*** PROVIDED INFORMATION Section Begins ***

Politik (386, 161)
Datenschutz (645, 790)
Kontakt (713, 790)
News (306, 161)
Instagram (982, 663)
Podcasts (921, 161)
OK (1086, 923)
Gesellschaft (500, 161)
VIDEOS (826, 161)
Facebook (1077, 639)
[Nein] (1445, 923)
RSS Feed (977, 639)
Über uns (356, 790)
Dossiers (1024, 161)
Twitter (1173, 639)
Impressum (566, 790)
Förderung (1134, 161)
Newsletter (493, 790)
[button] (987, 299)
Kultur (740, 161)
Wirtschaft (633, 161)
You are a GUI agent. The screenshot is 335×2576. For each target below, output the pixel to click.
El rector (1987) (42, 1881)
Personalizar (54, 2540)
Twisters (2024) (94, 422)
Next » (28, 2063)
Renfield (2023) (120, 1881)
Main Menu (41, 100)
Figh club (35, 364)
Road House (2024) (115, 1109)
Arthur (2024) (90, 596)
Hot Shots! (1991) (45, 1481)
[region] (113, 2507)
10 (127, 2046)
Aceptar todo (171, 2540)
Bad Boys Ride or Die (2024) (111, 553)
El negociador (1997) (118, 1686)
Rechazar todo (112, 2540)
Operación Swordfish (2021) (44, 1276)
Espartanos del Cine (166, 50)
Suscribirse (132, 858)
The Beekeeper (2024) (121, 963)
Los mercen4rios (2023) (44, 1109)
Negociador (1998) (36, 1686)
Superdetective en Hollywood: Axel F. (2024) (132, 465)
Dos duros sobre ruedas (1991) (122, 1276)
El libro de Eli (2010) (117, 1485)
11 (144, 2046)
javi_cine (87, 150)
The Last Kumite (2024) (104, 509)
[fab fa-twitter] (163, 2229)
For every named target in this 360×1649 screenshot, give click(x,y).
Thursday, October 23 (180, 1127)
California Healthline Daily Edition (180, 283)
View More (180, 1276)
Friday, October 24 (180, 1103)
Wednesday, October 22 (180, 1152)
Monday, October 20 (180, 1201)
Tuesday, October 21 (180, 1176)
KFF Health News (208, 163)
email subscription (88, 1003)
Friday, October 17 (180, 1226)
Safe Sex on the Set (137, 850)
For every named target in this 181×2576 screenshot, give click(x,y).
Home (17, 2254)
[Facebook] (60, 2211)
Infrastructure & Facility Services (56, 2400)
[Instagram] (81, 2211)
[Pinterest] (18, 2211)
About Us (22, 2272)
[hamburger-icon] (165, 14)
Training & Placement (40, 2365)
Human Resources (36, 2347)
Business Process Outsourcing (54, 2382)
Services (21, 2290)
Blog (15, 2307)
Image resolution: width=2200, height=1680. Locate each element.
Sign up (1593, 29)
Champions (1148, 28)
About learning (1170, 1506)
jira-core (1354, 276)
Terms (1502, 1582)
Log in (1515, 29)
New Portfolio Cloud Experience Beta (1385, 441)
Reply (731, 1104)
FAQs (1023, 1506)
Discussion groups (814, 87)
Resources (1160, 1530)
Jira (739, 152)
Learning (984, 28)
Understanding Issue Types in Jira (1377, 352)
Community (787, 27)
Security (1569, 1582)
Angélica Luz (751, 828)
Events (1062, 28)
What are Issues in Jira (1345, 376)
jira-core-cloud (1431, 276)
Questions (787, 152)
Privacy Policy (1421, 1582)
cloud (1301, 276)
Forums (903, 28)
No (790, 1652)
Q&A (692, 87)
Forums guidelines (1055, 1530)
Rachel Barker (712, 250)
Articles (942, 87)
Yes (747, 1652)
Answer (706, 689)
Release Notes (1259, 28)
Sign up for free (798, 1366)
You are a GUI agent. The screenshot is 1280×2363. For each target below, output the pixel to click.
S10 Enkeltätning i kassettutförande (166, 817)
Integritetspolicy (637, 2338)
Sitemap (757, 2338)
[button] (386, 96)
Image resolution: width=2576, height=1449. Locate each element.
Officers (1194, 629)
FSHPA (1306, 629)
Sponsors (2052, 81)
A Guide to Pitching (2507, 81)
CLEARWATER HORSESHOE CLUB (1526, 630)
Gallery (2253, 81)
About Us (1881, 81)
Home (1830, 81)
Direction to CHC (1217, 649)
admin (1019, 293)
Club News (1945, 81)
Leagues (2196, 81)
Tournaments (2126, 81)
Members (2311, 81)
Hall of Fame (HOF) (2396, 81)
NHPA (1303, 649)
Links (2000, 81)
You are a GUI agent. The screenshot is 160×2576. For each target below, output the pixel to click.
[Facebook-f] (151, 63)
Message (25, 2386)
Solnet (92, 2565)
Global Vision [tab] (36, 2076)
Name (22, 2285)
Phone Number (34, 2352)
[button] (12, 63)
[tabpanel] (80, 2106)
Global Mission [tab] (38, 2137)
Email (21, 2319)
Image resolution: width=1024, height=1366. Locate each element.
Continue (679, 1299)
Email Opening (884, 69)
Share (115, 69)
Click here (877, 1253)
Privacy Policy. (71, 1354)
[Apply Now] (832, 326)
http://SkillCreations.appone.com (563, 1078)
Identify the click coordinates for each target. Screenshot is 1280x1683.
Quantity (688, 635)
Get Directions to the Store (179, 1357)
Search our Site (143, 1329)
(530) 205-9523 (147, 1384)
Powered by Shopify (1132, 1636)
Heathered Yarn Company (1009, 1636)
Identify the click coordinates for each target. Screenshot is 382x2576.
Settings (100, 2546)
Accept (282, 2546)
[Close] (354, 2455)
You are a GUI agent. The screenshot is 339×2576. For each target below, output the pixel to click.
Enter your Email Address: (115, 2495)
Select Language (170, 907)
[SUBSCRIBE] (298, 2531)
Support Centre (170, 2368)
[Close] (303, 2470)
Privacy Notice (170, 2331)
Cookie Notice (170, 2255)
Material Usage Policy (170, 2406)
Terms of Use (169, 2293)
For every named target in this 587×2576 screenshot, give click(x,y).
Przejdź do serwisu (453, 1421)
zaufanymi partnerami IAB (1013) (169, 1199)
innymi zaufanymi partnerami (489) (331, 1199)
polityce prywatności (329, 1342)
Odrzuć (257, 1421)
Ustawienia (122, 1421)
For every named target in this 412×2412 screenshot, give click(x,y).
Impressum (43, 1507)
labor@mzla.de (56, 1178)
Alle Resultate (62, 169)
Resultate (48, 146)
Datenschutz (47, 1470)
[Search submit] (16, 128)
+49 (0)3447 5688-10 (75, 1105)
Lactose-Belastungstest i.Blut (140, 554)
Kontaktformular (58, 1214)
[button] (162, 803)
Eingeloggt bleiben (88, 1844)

*** PROVIDED INFORMATION Section Ends ***

:: TASK DETAILS ::
Determine how many lines in the data include "every", and let the answer be that number alone.

:: RESPONSE BOX ::
4